The Jesuit Relations and other 17th-century documents contain many references to the priests' chanting of the Te Deum, the Salve Regina, or the Stabat Mater and their celebrating the Mass. Among these men was Jean Le Sueur (also known as Abbé Saint-Sauveur, ca 1598-1668) who had arrived in Québec in 1634 and was the first secular priest on the shores of the St Lawrence. As he had "a beautiful baritone voice and a perfect acquaintance with plainsong he offered his services to help with the town ceremonies; this, one invited him frequently to do" (J.B.A. Allaire, Dictionnaire biographique du clergé canadien-francais, vol 6, Montréal 1934). To quote some contemporary evidence: "Monsieur de St. Sauveur excellently sustained the music. At the temporary altars we tried to have two boys sing some clauses of the litany of the name of Jesus 5 or 6; but Monsieur the prior had to aid them" (JR, vol 28, p 197; 1645 or 1646). Another capable singer was Father Jean de Quen (1603-59), the founder of the Saguenay missions and a teacher at Québec, Sillery, and Tadoussac.

The first Indigenous-born Canadians to be ordained as priests, Germain Morin and Charles-Amador Martin, participated in the church service as musicians. René Chartier (in Canada 1643-7) and Claude Dablon (1618 or 1619-1697) are two other priests whose chanting is documented in the Jesuit Relations. Other priests occupied the office of grand chantre in Québec, supervising the ceremonial and musical aspects of divine service.

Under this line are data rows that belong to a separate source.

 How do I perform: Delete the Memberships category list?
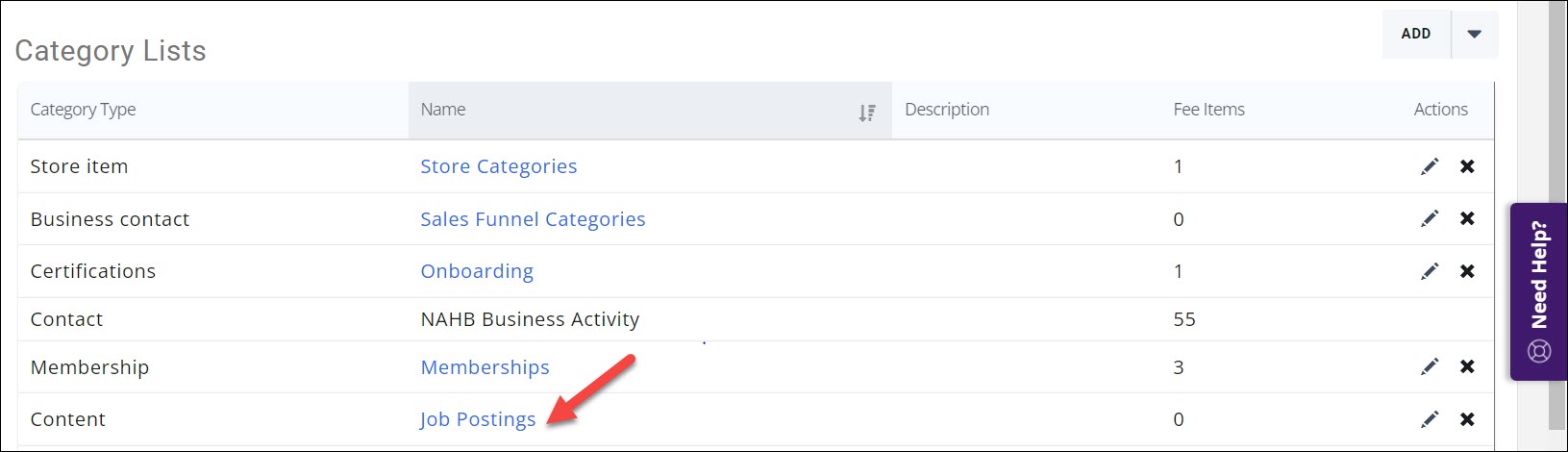1467,366
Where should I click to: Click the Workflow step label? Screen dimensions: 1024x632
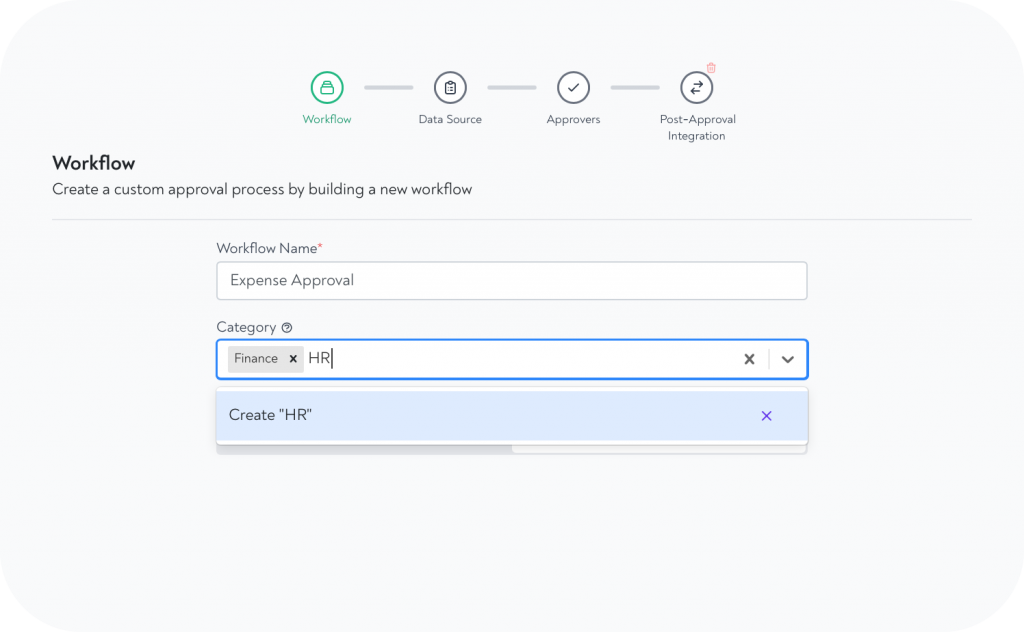click(327, 118)
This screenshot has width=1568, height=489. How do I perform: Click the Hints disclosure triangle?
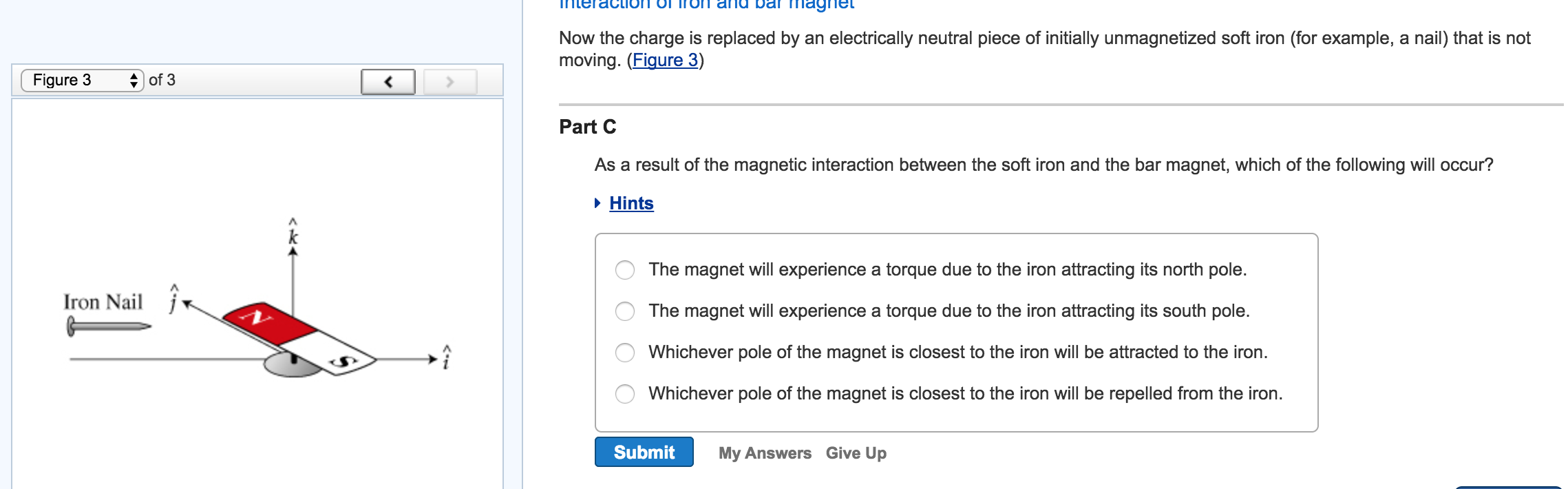pos(598,203)
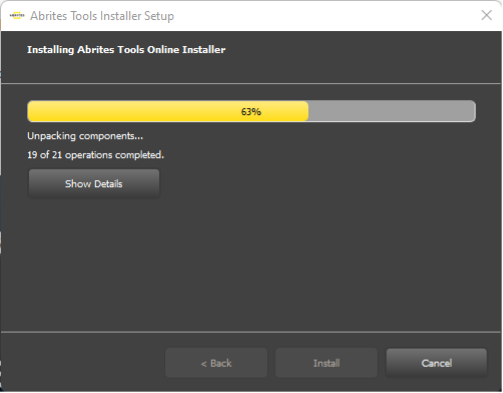Click the blank title bar space before close
This screenshot has width=503, height=393.
pyautogui.click(x=327, y=16)
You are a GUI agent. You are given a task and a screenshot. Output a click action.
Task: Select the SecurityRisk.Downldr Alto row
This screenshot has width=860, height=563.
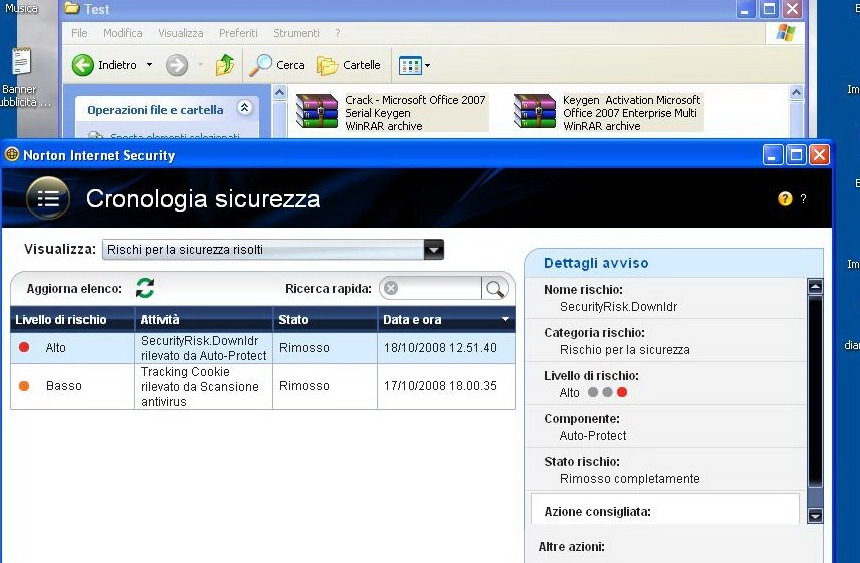pyautogui.click(x=262, y=347)
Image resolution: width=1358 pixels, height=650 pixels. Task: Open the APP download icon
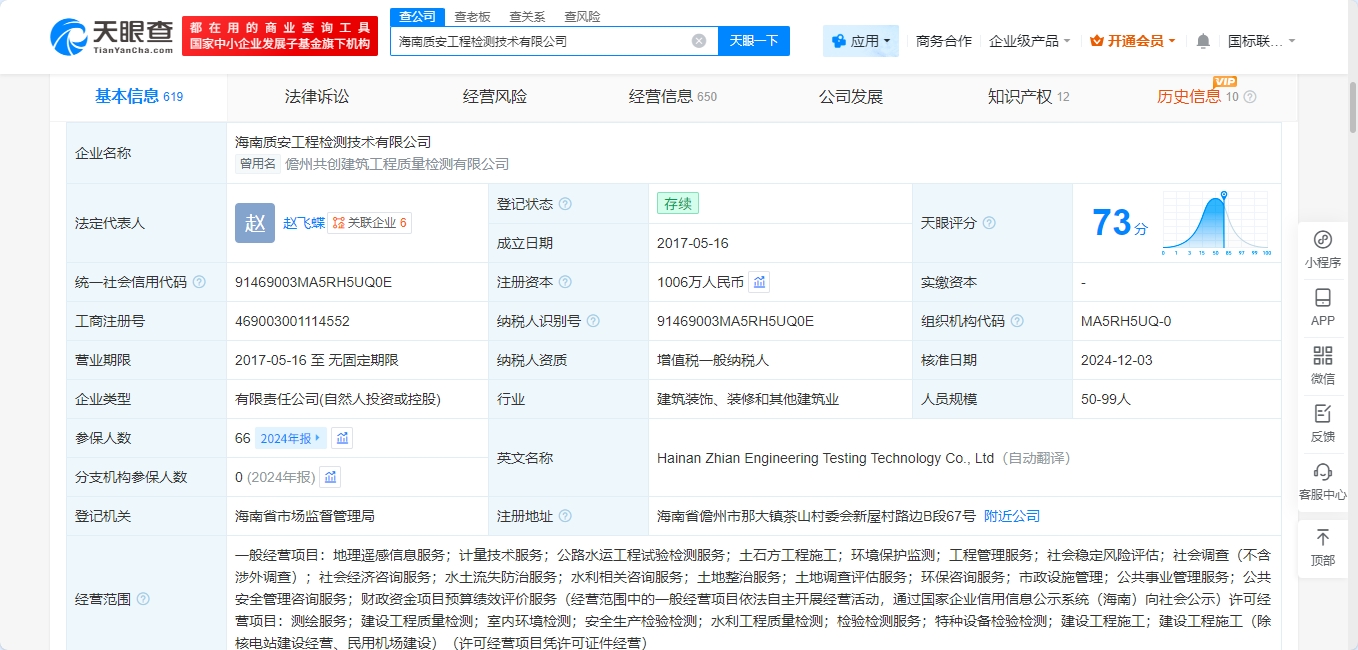coord(1322,307)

It is difficult to identify with certainty those priests who composed music since the word "composed," as it is found in contemporary records, may apply also to selecting the music (ie, to composing the programs of music to be used). The priests who may be considered in this context include René Ménard (1605-61), Charles-Amador Martin, Louis André (1631-1715), and Jean de Brébeuf (1593-1649), who has been associated by tradition with the origin of the Huron carol "Jesous Ahatonhia".